Однако и другой стороне было ясно, что могло бы означать для полиции официальное осуждение по делу о применении «химической дубинки». Неприятно, весьма неприятно, если административный суд будет вынужден признать полицейских правонарушителями-рецидивистами. И в последующие дни начались закулисные торги между сторонами, ведущими тяжбу. Мой адвокат сообщил мне, что полиция готова взять назад свой иск в связи с оскорблением, если я со своей стороны откажусь от иска, поданного в административный суд. В этом случае полицай-президент оплатит все судебные издержки.
Я согласился по трем причинам. Во-первых, в первый же день процесса, проходившего при почти пустом зале, стало ясно, что сейчас, спустя девять месяцев после апрельских событий, общественность уже мало интересовалась этим делом. Стоило ли в таком случае подвергать себя нервотрепке?

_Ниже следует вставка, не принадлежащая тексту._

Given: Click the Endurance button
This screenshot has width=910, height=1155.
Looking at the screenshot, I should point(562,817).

Во-вторых, в сделку дополнительно входило прекращение судебного разбирательства против одного из молодых ребят, которого я хорошо знал и интересы которого также представлял наш адвокат. Он привлекался к суду по обвинению в нарушении общественного порядка (протестовал против проведения очередного реакционного сборища). По общему мнению, шансы у него на то, чтобы выкрутиться, были весьма слабые. Я решил, что если меня все равно «обработали» газом, то из этого по крайней мере следует извлечь максимальную пользу. «Сделка» состоялась: оба процесса были без шума прекращены.

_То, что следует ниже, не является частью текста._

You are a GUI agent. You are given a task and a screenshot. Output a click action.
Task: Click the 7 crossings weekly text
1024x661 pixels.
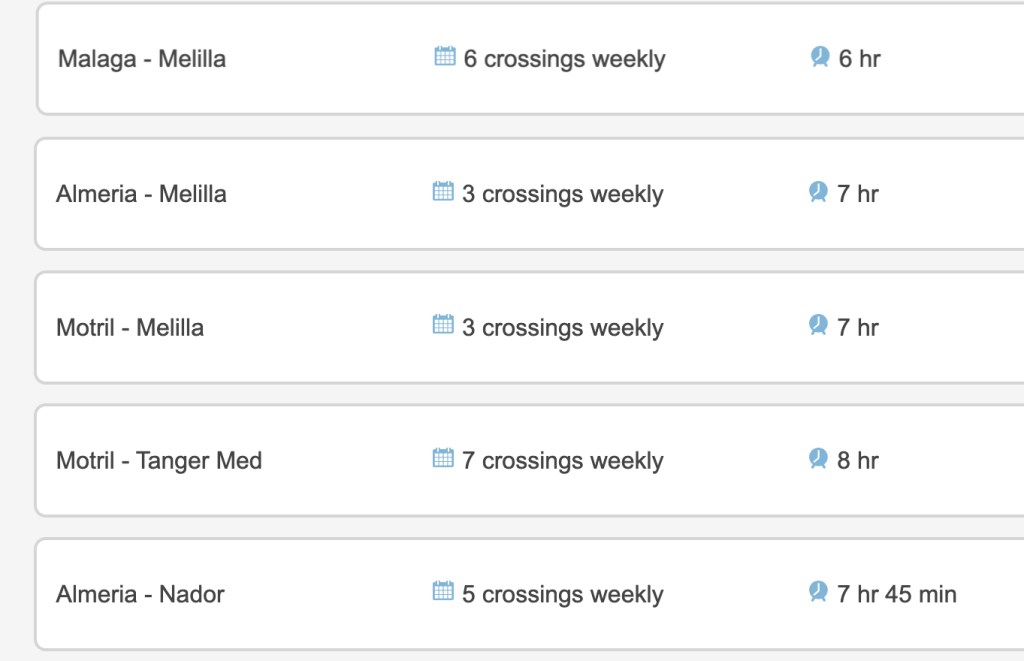tap(562, 462)
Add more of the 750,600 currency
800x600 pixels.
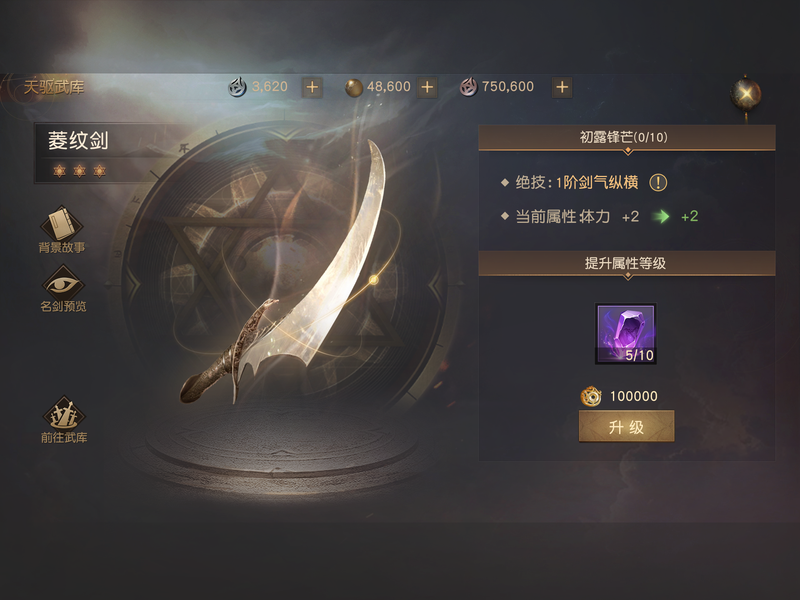[562, 87]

И, в-третьих, письмо министра с требованием об уплате 50 тысяч марок наглядно продемонстрировало мне «равенство» всех граждан перед законом – независимо от того, бедные они или богатые.

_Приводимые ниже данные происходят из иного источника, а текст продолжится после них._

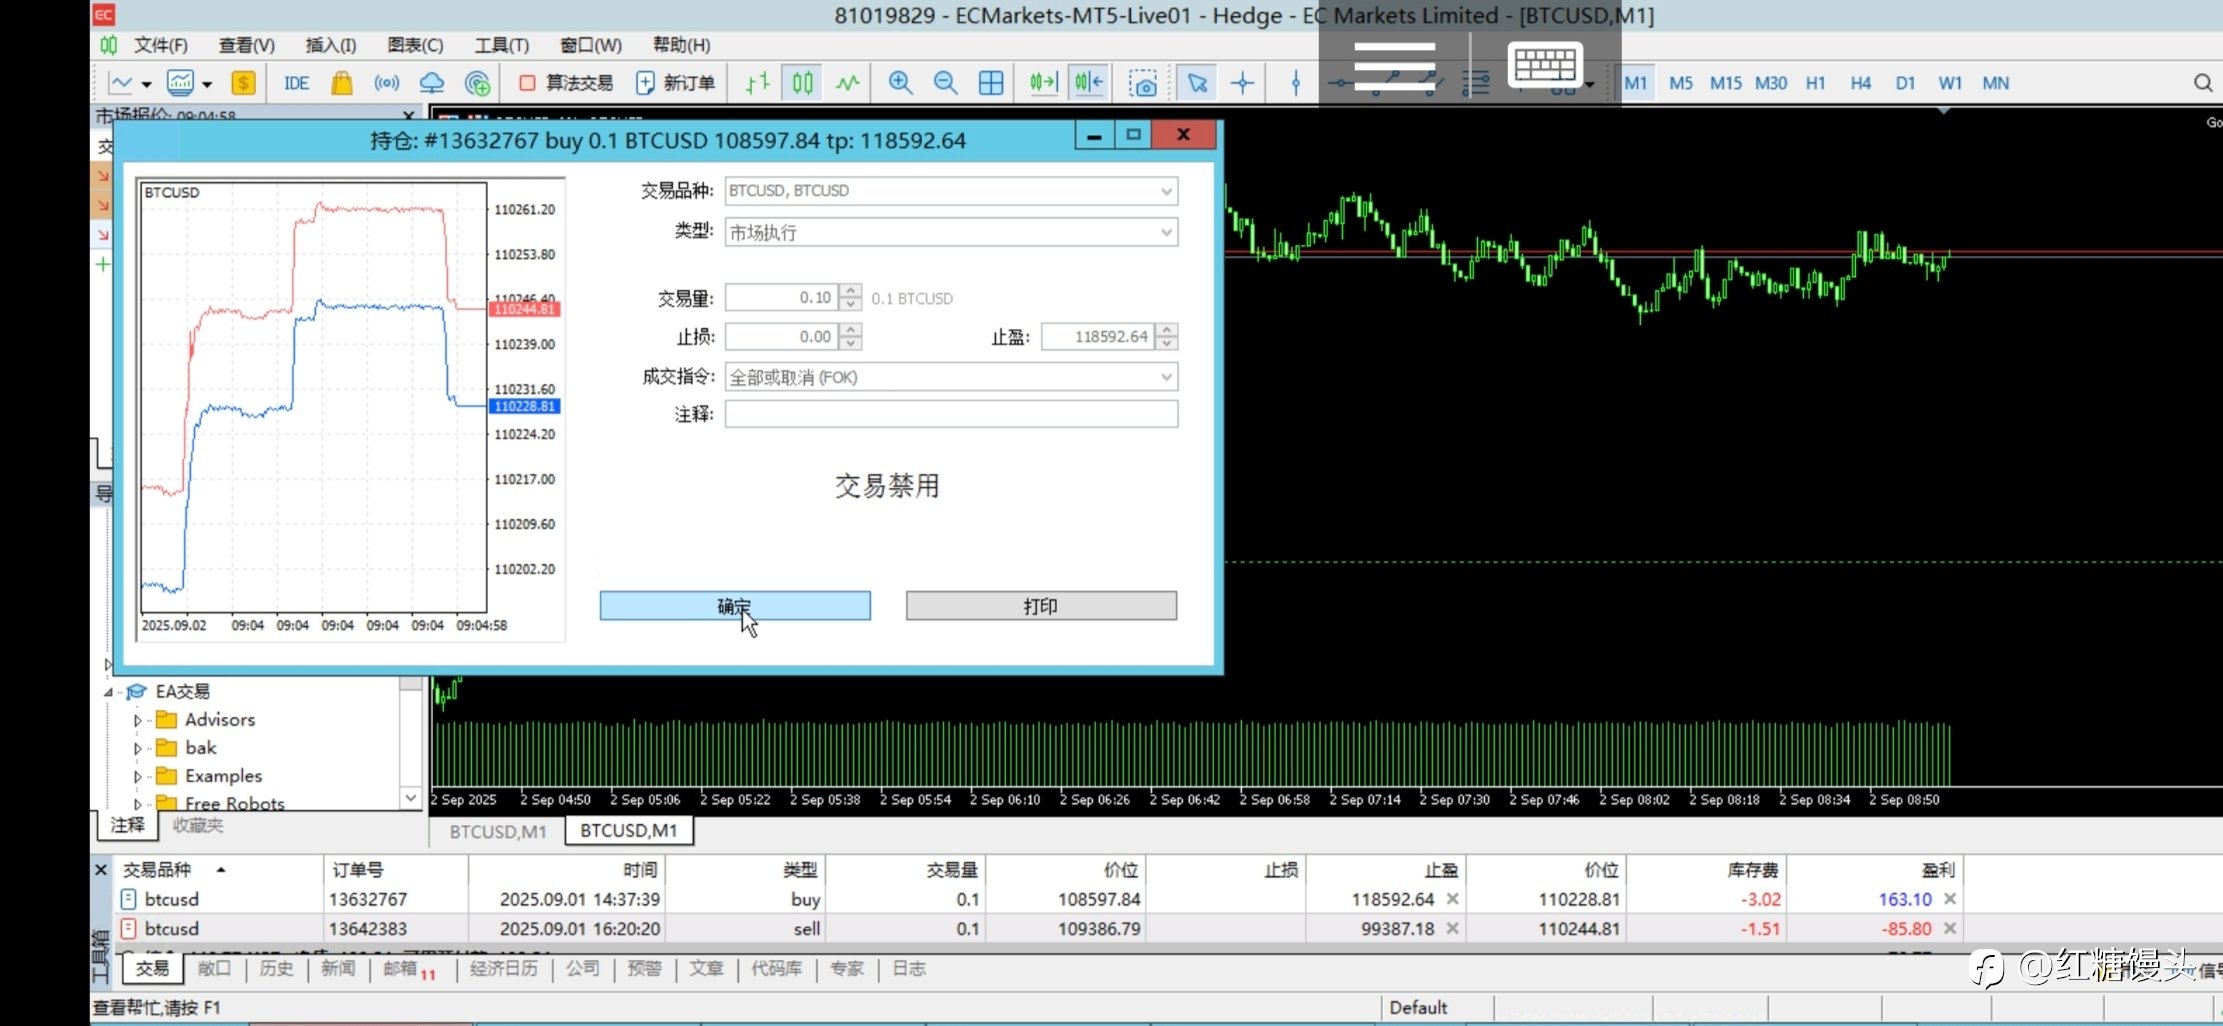
Task: Expand the Advisors folder in navigator
Action: [138, 720]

Разумеется, диктат цен на проезд в общественном транспорте нельзя поломать с помощью юридических конфликтов. Упомянутый выше приговор бременского суда достаточно ясно показал, что пассажирам не остается никакого другого выхода, кроме проведения блокад и бойкотов, чтобы иметь право голоса в вопросе о ценообразовании. В 1969 году этот метод оправдал себя. И не только благодаря нашей силе, но и из-за слабости противника, застигнутого врасплох.
Тогдашний обер-директор городской управы, хотя и в другой связи, выразился точнее: «Мы просто не могли придумать, как нам выйти из тупика. Теперь можем признаться, что оказались не способными на это». И продолжали таковыми оставаться. В последующие годы отцам города ничего путного так и не пришло в голову, как удержать рост цен за пользование общественным транспортом, зато как подавлять движение протеста… После 1969 года каждое очередное повышение цен за проезд на общественном транспорте эти господа сопровождали своего рода репетицией тотального чрезвычайного положения. Ганновер в этом смысле стал моделью: на его примере учили других, как надо подавлять демонстрации. Иностранным делегациям полицейских всякий раз охотно приводили в пример Ганновер в качестве образца. Начальник полиции, изобретатель «модели», получил вскоре после этого пост главы соответствующего отдела в федеральном министерстве внутренних дел, а позднее возглавил даже федеральное ведомство по уголовным делам.
А Ганновер в 1976 году обогатился одной технической новинкой: в центре города на крышах домов, на столбах и мостах было оборудовано с полсотни видеокамер с дистанционным управлением для ведения круглосуточного наблюдения. (У мониторов в здании полицай-президиума дежурит неусыпная вахта.)
Можно было, конечно, подумать: неплохая система для контроля за дорожным движением. Ничего подобного. Камеры, оснащенные телеоптикой, которая дает возможность беспрерывно следить за пешеходами, «передавая» их от одной камеры к другой, были установлены также в пешеходных зонах и в местах традиционного проведения митингов. Приспособления для монтажа сверхчувствительных микрофонов были сделаны, согласно данным полиции, еще при установке камер. Может, теперь в центре города лучше разговаривать шепотом?
Как писали газеты, в тот день, когда эта техника заработала, шеф полиции заявил, что камеры, мол, можно использовать также и для дорожного контроля. Вероятно, горделиво прозвучало и другое его высказывание: мол, имея такую технику в 1969 году, можно было бы беспроблемно задушить «Красный кружок» в зародыше.
Вот именно. Во время первых выступлений эффект неожиданности и новизны был нашим союзником. Сообщения об этом обошли мировую прессу.
В те дни от Ганновера к другим городам как бы тянулся бикфордов шнур. Акции «Красного кружка» прошли в Гейдельберге и Саарбрюккене. «Не будьте глупее ганноверцев», – скандировали хором демонстранты в Сааре. Люди начали осознавать, что можно (и еще как!) совместными усилиями успешно добиваться поставленных целей.
Но и те, у кого интересы были прямо противоположными, также имели достаточно времени, чтобы проанализировать ситуацию. Вероятно, они пришли к тем же выводам, что и я.